[Modeling] Feedback on the latest draft interaction diagram s
pec.
Stephen Cranefield
scranefield@infoscience.otago.ac.nz
Mon, 7 Jul 2003 10:06:44 +1200
Marc-Philippe Huget wrote (in response to my comments on the
last draft of the interaction diagram specification):
> > * There are stereotypes for changing and adding roles. Why isn't
> > there one for deleting a role too?
>
> Er... let's say I consider that a lifeline that has no more
> messages is
> stopped and as a consequence the role is removed, it is the reason we
> have no stereotype <<delete role>>, do you have any counterexample?

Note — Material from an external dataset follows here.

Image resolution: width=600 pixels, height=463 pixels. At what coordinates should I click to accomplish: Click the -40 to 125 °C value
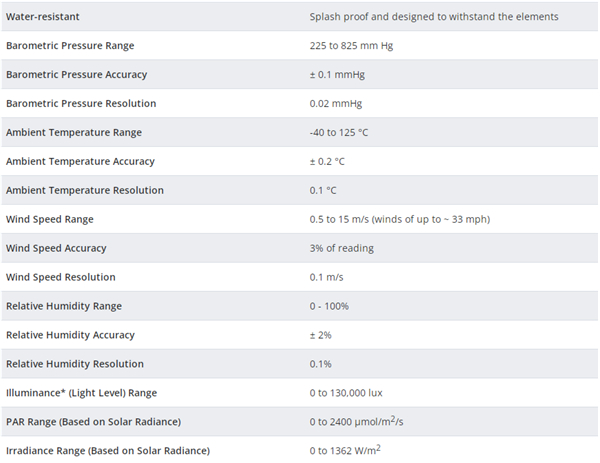[339, 133]
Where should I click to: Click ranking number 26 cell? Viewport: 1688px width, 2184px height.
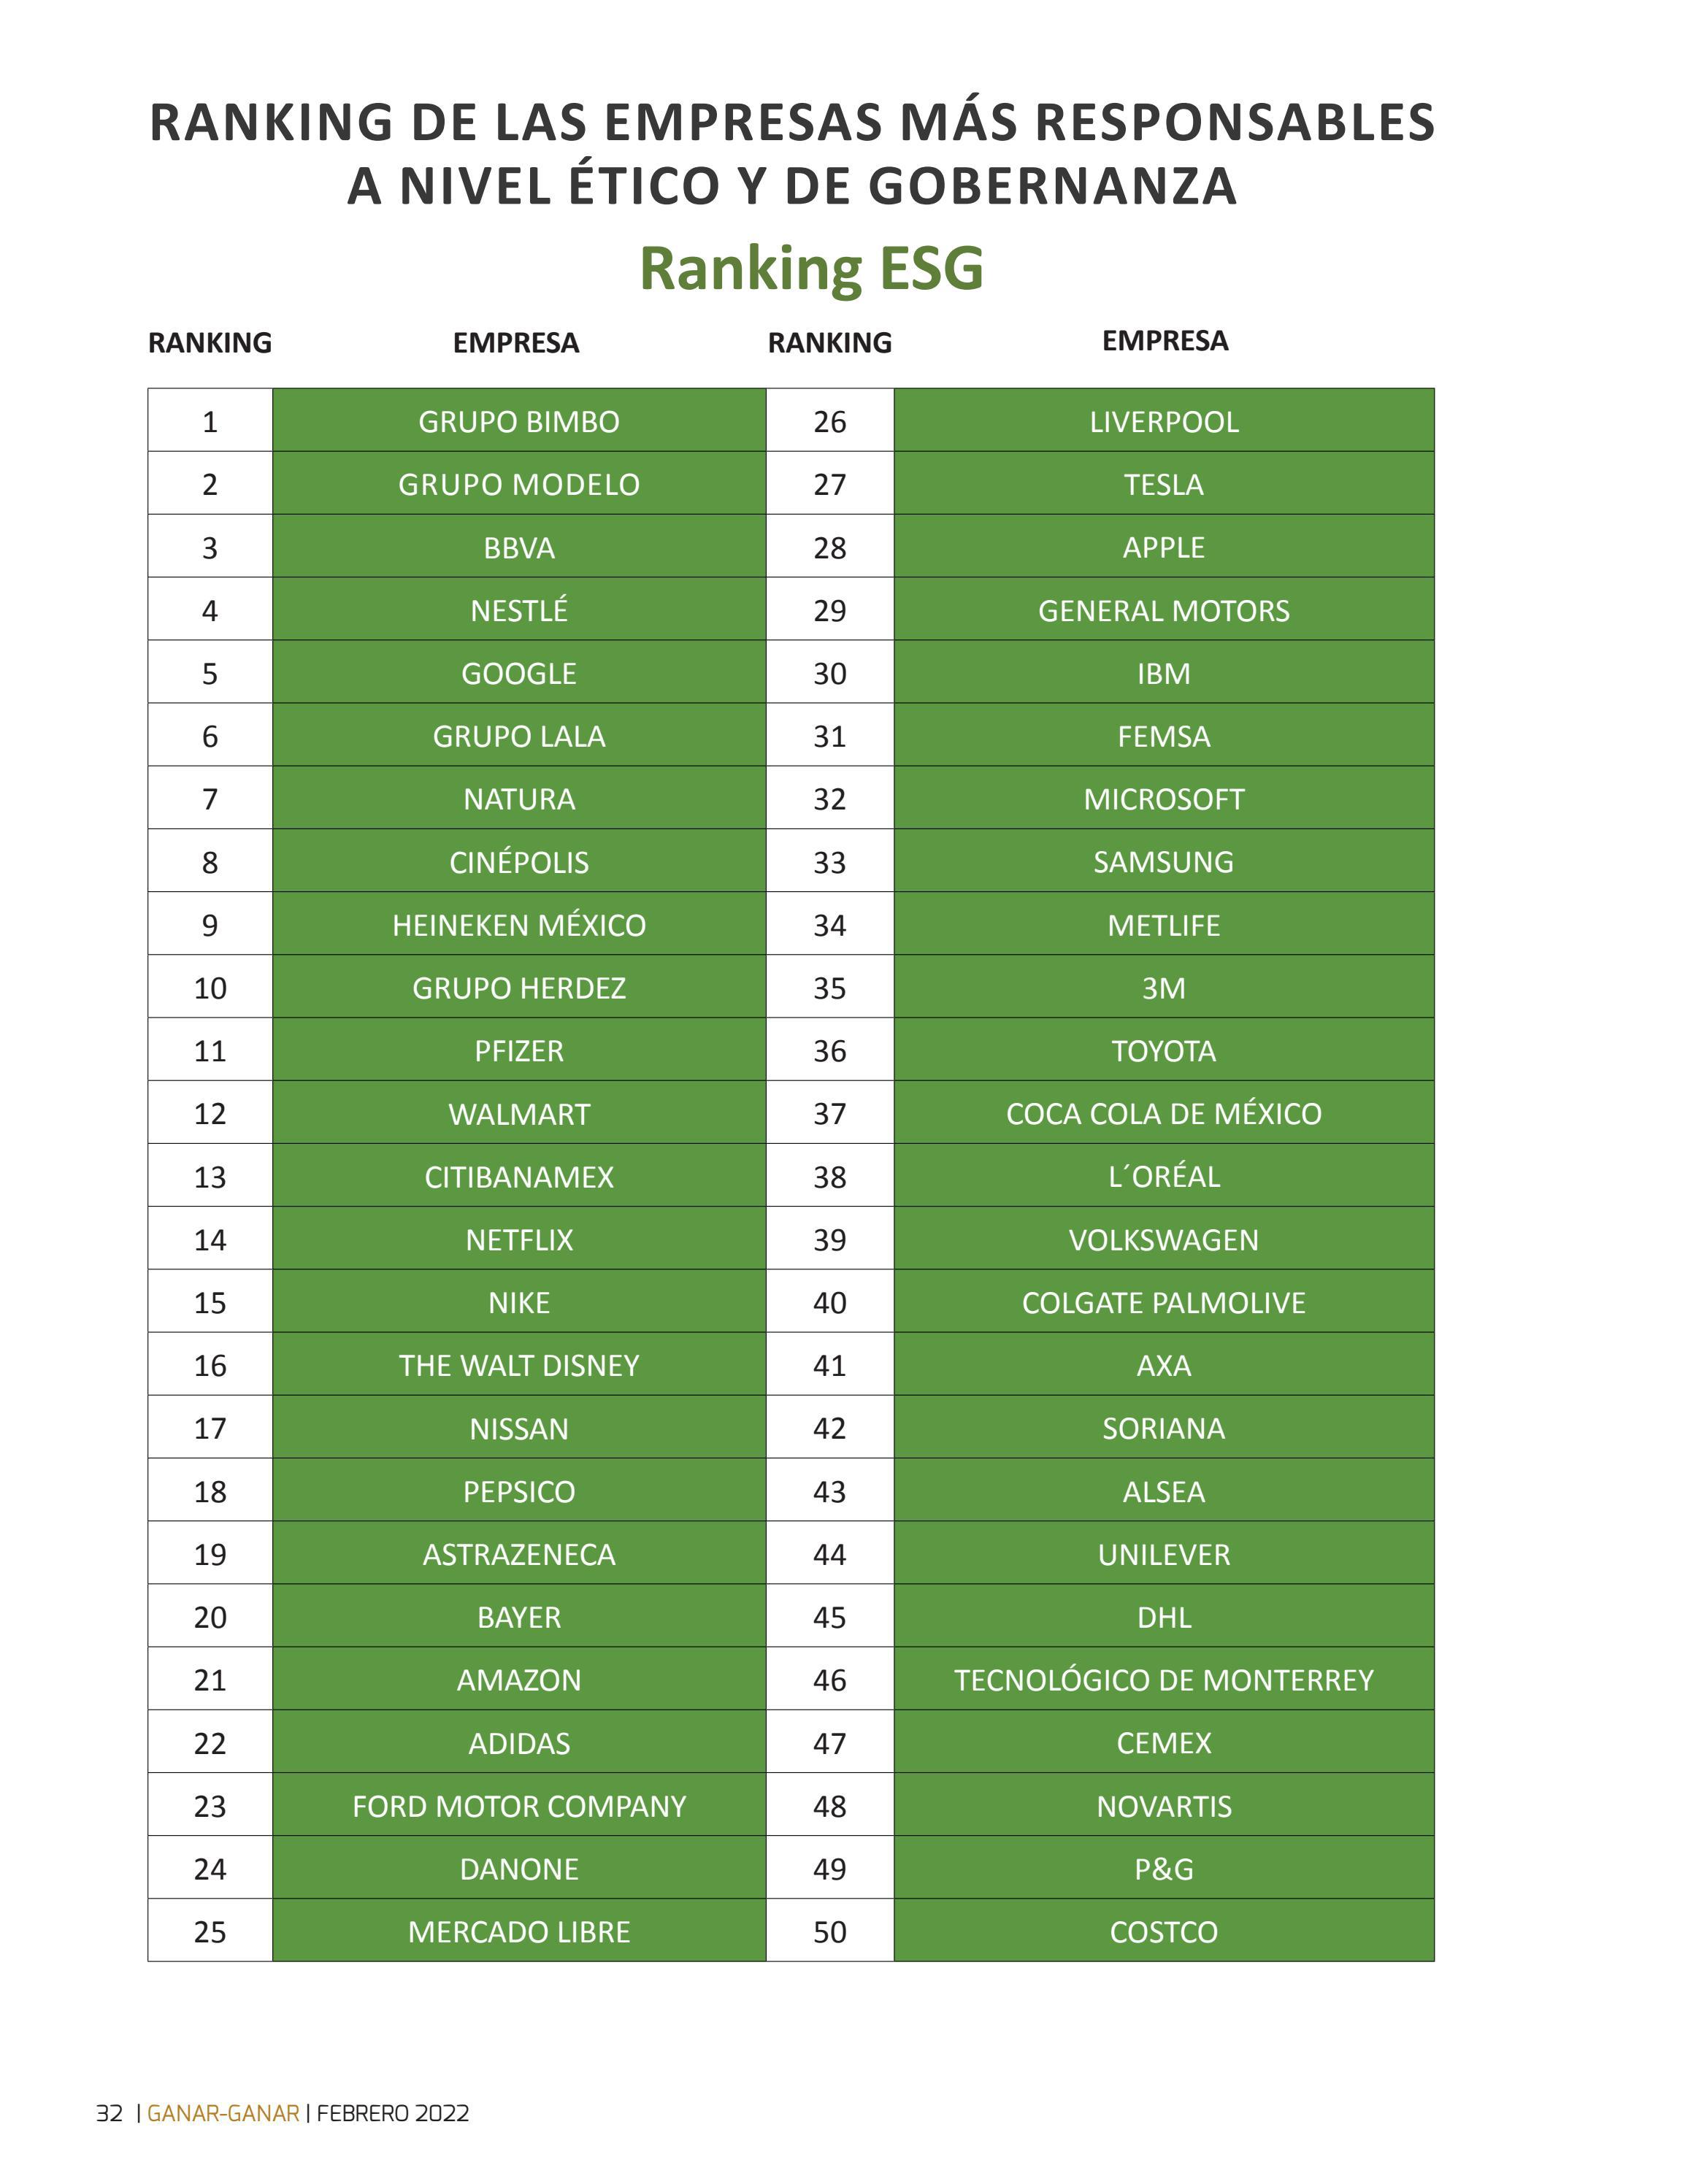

No, you are right. I was imagining a single lifeline for an agent that
plays different roles, but now I remember that each role an agent plays
must have a different lifeline.
> > * UML 2 allows an abbreviation in the use of combined fragments: more
> > than one operator can be shown in the corner pentagon of a frame,
> > e.g. "sd strict" (see page 389 in the UML 2 spec.). This is useful
> > because if an interaction has multiple interaction fragments
> > (representing message ends and nested combined fragments) then the
> > semantics declare that the weak sequencing operation is used to
> > combine the sets of traces of the fragments to form the traces of
> > the overall interaction. Writing "sd strict" provides a compact way
> > of getting strict rather than weak sequencing - otherwise the frame
> > must contain an intermediate combined fragment that uses the
> > "strict" operator to combine the required message ends, etc.
>
> I don't understand this point, where do I make an error in the
> specification?
There's no error - I was just pointing out an abbreviation that UML 2
allows,
and which we might want to allow in AUML as well. Here is the wording from
page 371 of the UML 2 spec. that we could consider copying:
"More than one operator may be shown in the pentagon descriptor. This is
a
shorthand for nesting CombinedFragments. This means that sd strict in the
pentagon descriptor is the same as two CombinedFragments nested, the
outermost with sd and the inner with strict."